- Goal of the exercise -
Copy out the rows word for word, starting with the line that contains "Task: Open post options three-dot menu" and continuing through the line that contains "Action: click(484, 280)". Leave the pictures out.

- Source records -
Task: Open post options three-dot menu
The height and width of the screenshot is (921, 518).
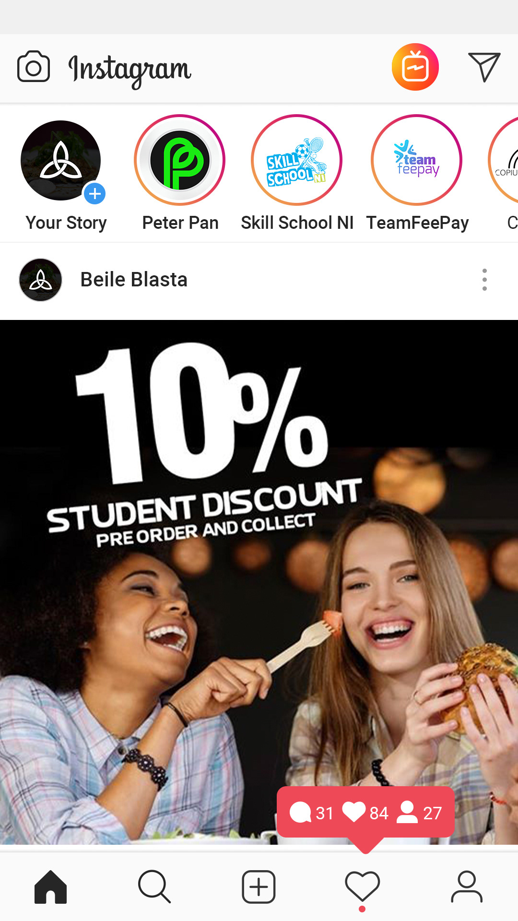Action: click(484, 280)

...

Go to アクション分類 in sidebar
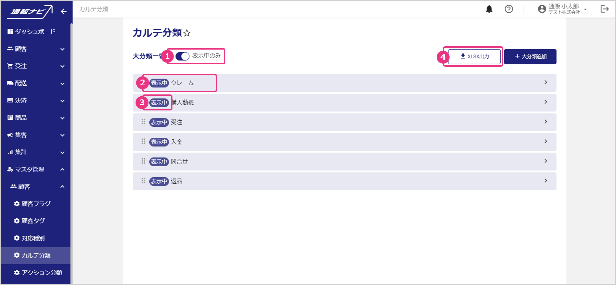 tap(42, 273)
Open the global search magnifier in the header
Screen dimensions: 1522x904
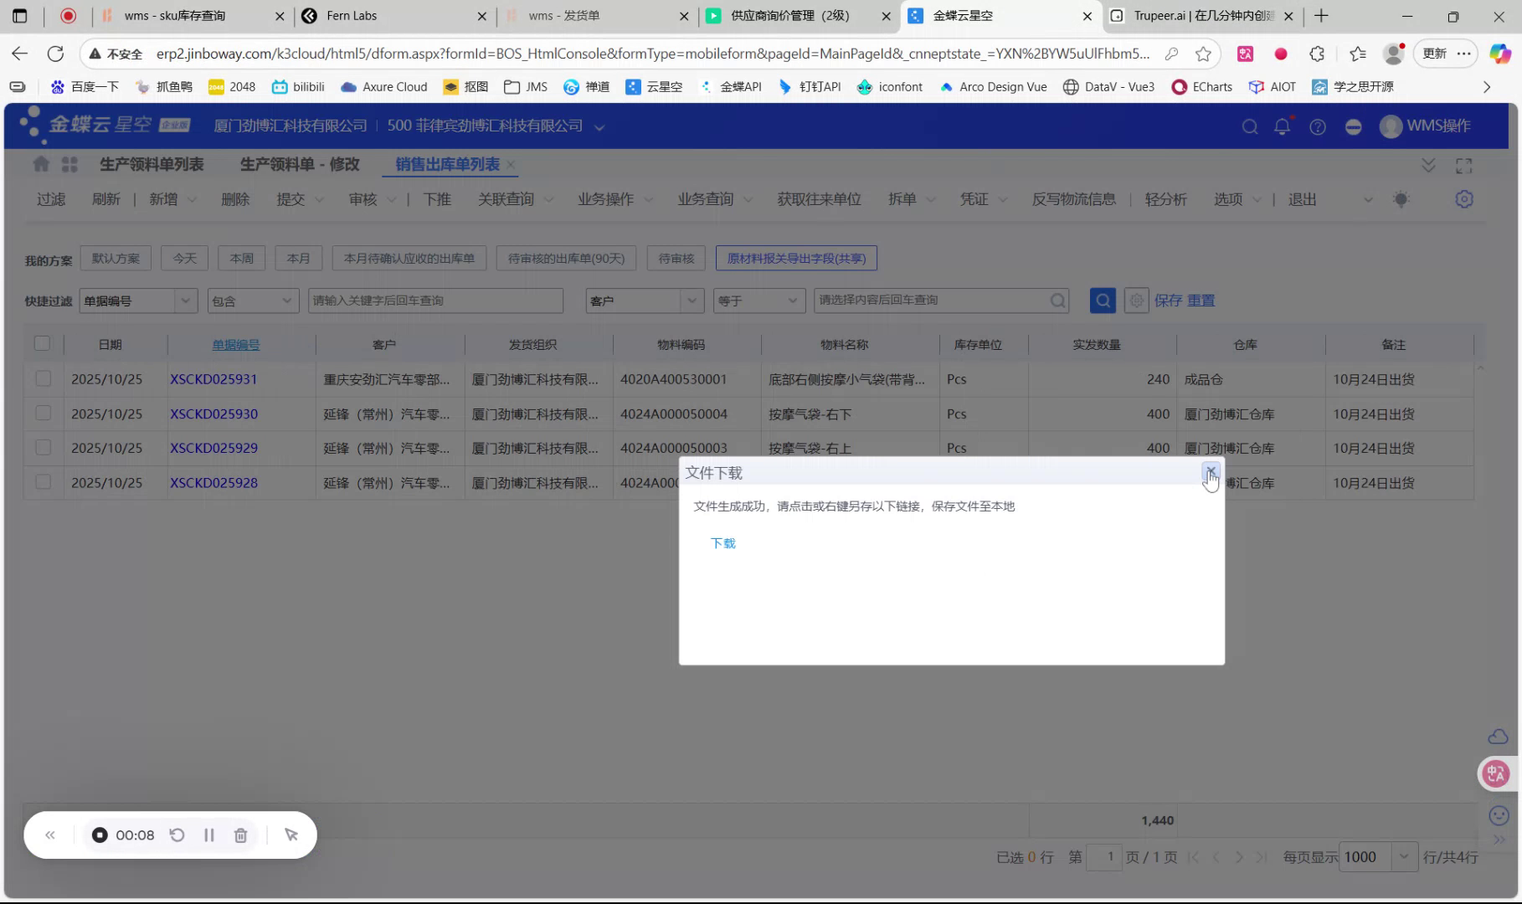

- Solution to this exercise -
Task: Open post options three-dot menu
The height and width of the screenshot is (921, 518).
Action: click(484, 280)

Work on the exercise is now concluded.